Dies kann im Kenjutsu beobachtet werden, beispielsweise im Itto-Ryu (welches enge Verbindungen zum Daito-Ryu besietzt). Wenn der Feind schlägt, dann schlage auch ich. Nicht entlang seines Schlages, sondern genau IN SEINEN SCHLAG. Zwei Objekte können nicht zur gleichen Zeit am gleichen Ort sein. Ich nehme diesen Platz in Anspruch, mit größerer Kraft, höherer Geschwindigkeit, besserem Timing oder stabilerem Stand. Der Feind ist offenbar abgelenkt, aber nicht niedergeschlagen. Die beiden können einfach nicht den gleichen Raum einnehmen. Oftmals gibt es nicht einmal Tai-Sabaki (Ausweichen, die Linie verlassen). Es kann es geben. Falls Sabaki eingesetzt wird, dann gleichzeitig, nicht auf den Schlag folgend. Sabaki ist keinesfalls ein fundamentaler Bestandteil des Irimi, sondern einfach eine Ausarbeitung.
Irimi belegt im Aikido den Raum auf die gleiche Weise. Dies ist, nebenbei bemerkt, auch die wahre Essenz des Atemi – nicht des Boxens – den Körper (besonders die Glieder) an die Orte zu bewegen, die der Gegner einnehmen möchte. Manchmal verläßt man die Linie, manchmal macht man einen Schritt. Wie ein Schwimmer, der in eine brechende Welle eintaucht. Wie Gozo Shioda es in einer seiner Lieblingstechniken zeigte, in der er, an beiden Handgelenken gegriffen, die Arme plötzlich abwärts schlagend eintritt und so seinen Angreifer emporschleudert. Wie Shoji Nishio, der durch eine kleine Drehung seines Handgelenks im Augenblick des Angriffs eine kleine aber unwiderstehliche Welle (Kuzushi) in seinen Partner schickt. Wie Kuwamori Yasunori einem seine Hüfte in den Weg stellen konnte, um seinen wunderbaren Koshi-Nage auszuführen. Wie Chuck Clark, der seine fleischige Faust an genau jene Stelle brachte, an der gleich der eigene Kopf sein würde. All dies sind Beispiele für Irimi, ganz ohne, dass die Linie verlassen worden wäre.

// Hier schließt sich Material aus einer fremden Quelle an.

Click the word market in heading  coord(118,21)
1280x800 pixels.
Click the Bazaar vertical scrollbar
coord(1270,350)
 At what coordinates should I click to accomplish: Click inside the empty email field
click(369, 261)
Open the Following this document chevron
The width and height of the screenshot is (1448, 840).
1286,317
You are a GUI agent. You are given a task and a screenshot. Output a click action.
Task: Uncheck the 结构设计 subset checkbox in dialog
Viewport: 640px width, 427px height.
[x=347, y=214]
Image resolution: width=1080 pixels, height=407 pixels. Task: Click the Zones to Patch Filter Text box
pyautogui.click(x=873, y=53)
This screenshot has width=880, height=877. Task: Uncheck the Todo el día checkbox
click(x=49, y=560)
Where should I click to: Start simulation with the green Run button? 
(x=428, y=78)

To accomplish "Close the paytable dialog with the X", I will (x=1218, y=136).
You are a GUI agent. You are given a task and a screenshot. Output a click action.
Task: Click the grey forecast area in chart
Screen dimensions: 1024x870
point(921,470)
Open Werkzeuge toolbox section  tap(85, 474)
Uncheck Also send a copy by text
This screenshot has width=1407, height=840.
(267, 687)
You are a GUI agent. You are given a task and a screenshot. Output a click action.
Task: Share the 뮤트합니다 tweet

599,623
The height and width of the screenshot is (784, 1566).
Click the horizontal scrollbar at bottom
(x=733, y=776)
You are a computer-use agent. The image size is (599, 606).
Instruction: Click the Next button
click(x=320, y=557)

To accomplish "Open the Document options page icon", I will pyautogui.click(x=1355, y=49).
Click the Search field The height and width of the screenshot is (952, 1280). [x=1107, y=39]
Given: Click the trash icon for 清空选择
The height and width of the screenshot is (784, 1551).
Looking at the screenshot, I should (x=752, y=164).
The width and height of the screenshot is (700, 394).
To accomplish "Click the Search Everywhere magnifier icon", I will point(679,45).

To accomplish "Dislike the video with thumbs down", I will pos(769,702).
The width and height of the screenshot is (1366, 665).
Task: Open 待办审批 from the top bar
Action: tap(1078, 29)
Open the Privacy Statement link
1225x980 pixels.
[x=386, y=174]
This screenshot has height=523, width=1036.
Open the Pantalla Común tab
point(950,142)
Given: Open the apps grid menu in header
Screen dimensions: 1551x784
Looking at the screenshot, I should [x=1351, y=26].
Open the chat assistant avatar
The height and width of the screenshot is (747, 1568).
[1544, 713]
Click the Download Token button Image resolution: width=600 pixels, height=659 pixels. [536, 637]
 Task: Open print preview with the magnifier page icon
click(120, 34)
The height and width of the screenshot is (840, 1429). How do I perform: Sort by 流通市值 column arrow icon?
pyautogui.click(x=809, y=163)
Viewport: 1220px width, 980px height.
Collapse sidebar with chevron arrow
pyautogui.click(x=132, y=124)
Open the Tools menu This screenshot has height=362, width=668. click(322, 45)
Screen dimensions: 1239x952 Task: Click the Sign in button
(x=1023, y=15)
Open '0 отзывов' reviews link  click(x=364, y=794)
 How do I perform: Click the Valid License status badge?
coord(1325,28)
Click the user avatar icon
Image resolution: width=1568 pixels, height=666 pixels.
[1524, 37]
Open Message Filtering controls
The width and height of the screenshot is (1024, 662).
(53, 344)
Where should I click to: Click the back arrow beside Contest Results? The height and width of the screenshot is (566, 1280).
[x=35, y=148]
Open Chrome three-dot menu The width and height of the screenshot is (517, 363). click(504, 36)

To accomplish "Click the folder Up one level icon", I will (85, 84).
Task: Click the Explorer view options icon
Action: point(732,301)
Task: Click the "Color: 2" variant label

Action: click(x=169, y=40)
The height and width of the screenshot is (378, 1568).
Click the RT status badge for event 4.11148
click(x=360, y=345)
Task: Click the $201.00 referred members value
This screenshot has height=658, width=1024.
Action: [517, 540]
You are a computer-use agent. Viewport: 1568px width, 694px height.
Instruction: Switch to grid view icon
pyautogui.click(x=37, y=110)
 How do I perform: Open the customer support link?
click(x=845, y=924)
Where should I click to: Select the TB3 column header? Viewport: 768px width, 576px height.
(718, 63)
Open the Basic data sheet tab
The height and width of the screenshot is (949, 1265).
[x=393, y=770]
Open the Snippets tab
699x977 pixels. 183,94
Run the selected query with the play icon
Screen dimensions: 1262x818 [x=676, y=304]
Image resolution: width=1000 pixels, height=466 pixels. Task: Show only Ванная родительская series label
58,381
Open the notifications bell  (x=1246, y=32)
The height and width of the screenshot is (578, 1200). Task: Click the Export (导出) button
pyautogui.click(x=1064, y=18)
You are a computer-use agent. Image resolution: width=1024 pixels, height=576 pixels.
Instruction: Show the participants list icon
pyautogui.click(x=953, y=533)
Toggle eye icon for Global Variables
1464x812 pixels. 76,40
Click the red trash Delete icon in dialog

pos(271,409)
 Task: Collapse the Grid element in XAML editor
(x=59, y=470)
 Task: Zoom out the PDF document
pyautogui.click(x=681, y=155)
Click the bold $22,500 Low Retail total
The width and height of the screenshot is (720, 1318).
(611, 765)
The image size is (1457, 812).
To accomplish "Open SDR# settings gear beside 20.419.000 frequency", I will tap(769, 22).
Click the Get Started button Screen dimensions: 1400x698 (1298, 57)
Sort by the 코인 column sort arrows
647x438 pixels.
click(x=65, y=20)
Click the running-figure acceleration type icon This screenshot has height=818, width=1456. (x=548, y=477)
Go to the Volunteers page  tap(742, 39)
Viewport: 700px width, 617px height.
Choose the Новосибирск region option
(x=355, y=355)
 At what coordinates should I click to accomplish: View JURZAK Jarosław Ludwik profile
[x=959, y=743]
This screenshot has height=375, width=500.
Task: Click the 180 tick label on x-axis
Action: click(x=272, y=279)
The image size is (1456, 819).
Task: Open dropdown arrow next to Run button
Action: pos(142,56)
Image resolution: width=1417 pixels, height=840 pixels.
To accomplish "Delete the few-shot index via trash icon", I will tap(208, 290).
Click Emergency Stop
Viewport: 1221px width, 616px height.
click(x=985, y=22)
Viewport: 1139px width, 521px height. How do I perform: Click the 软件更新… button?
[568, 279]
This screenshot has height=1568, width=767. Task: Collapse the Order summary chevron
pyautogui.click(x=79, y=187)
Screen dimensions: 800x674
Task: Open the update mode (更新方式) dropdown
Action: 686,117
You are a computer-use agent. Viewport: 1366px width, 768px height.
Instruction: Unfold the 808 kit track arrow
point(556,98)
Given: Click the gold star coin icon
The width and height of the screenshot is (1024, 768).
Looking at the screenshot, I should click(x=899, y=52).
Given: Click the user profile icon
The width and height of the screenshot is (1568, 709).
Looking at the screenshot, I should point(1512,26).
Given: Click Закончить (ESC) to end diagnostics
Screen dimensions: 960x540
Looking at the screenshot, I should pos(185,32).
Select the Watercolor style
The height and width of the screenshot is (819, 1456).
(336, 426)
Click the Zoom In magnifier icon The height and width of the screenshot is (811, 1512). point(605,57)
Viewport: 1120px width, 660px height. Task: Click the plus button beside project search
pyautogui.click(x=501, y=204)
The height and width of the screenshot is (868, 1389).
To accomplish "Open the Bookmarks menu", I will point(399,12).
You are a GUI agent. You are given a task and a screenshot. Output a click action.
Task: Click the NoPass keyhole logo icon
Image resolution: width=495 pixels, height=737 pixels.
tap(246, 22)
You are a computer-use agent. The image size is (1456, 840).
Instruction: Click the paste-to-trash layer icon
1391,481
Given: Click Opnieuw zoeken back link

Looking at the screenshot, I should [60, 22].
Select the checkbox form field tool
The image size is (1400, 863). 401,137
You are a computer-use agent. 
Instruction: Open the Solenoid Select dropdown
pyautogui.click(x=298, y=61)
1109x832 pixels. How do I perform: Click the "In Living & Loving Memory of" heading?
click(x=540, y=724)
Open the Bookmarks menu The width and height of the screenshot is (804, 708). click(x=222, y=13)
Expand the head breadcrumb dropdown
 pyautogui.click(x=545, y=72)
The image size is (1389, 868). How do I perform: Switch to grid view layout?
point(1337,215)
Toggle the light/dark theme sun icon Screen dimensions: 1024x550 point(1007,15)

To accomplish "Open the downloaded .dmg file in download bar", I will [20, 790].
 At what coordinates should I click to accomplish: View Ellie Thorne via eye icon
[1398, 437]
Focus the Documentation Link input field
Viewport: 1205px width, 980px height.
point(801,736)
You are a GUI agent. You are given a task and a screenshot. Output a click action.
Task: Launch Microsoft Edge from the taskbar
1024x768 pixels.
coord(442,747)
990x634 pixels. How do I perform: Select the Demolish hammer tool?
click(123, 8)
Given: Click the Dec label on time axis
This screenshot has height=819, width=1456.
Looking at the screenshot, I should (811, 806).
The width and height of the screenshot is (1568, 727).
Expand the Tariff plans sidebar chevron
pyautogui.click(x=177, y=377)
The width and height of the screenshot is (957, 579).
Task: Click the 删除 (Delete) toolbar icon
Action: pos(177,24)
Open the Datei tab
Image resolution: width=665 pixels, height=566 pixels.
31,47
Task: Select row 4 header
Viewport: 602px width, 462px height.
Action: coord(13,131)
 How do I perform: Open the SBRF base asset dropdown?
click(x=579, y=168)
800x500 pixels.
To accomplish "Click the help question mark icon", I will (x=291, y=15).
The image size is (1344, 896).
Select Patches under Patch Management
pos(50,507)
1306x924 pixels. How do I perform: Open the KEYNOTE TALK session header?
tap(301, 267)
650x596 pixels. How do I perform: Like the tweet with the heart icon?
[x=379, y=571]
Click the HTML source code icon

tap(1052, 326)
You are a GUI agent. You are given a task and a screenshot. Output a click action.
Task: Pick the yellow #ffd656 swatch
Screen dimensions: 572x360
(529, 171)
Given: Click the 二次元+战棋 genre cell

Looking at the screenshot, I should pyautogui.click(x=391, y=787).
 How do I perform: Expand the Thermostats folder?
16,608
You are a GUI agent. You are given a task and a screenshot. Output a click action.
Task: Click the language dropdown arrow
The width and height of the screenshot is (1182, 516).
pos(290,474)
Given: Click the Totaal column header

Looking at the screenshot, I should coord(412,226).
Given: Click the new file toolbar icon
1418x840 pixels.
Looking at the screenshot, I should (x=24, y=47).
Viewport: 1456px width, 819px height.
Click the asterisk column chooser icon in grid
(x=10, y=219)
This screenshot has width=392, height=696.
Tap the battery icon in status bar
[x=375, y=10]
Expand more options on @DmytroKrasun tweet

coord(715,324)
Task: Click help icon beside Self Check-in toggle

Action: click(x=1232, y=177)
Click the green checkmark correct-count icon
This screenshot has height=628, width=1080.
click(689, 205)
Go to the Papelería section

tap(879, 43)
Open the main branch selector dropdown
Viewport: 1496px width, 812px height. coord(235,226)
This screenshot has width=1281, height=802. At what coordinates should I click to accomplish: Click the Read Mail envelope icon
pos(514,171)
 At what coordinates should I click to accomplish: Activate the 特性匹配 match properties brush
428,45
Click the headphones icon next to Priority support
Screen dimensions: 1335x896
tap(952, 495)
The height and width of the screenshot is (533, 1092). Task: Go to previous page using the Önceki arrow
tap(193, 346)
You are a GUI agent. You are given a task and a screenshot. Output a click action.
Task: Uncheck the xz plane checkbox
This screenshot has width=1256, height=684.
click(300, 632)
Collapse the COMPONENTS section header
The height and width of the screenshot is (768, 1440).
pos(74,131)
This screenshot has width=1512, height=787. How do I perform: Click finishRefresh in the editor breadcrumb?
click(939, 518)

Die Aikido-Technik, welche wir so ausgiebig üben und welche so leicht die Kritiker findet, die empfehlen eine Prise Boxen oder Judo hinzuzugeben, ist nur ein AUSDRUCK von Aikido, nicht dessen Essenz. Wenn man es richtig macht, dann fällt einem die Technik zu, nachdem man die Aikido-Prinzipien angewendet hat.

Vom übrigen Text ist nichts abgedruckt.